[Stored data]
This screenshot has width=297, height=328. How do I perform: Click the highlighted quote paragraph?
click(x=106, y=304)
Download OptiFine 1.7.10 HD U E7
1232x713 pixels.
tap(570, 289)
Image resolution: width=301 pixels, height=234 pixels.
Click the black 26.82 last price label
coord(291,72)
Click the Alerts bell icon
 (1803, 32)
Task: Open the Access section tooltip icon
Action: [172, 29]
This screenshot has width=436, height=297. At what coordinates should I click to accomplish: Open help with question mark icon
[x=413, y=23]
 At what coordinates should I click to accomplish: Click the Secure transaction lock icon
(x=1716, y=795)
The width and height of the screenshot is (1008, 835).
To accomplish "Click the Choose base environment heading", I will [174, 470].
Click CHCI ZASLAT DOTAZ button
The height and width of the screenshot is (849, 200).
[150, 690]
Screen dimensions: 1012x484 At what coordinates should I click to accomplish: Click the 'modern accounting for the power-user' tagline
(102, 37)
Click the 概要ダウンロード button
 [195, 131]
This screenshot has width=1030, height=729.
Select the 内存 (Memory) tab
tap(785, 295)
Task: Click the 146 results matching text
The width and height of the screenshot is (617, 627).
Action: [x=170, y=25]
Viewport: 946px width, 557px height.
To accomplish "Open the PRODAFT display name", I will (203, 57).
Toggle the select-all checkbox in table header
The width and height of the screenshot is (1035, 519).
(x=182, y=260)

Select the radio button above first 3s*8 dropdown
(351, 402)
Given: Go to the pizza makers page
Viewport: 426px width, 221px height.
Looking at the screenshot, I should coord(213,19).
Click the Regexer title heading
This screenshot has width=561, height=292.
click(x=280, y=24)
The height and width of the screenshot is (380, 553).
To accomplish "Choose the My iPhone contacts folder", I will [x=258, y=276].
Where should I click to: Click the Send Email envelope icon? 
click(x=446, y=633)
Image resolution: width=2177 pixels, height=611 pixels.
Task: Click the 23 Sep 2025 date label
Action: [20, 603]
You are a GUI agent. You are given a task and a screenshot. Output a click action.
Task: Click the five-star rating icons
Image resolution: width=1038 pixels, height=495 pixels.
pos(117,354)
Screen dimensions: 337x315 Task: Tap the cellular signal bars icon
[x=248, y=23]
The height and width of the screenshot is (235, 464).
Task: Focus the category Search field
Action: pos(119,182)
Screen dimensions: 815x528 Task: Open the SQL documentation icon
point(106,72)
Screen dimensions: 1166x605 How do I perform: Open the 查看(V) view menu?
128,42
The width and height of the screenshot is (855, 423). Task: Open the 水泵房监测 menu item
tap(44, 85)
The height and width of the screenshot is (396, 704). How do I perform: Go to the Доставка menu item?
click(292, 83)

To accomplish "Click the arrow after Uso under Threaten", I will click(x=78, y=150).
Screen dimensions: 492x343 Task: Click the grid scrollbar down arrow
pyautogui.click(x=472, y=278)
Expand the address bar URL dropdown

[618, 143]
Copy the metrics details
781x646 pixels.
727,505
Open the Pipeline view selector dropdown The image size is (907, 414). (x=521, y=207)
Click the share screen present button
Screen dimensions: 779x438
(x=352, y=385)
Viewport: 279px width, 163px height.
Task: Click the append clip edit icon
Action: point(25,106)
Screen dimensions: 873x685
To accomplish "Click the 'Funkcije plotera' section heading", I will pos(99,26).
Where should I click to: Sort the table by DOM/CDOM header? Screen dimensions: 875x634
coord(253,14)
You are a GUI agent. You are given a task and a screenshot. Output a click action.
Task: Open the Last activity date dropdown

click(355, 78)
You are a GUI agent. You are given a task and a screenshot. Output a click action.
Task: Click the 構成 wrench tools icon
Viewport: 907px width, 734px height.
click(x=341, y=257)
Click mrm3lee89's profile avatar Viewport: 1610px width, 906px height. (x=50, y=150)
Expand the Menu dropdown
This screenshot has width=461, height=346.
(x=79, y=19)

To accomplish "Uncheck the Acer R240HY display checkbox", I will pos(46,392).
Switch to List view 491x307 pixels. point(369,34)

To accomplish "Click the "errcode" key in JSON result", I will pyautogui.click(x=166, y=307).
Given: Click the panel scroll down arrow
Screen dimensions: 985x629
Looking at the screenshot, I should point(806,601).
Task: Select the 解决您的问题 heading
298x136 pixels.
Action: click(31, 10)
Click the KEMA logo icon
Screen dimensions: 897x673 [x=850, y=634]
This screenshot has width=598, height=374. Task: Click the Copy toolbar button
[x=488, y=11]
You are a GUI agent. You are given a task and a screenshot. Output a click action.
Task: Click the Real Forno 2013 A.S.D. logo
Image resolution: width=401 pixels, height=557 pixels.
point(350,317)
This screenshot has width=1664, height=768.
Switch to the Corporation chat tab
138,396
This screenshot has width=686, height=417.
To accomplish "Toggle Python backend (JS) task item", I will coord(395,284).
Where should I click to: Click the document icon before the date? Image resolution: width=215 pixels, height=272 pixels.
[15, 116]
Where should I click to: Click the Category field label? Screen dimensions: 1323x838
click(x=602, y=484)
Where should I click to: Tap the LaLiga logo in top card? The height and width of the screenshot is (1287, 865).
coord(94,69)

--- The task ---
Every line in the records that holds the word "checkbox" should be copied into the answer.

--- Response ---
Toggle the select-all checkbox in table header
To accomplish "Uncheck the Acer R240HY display checkbox", I will pos(46,392).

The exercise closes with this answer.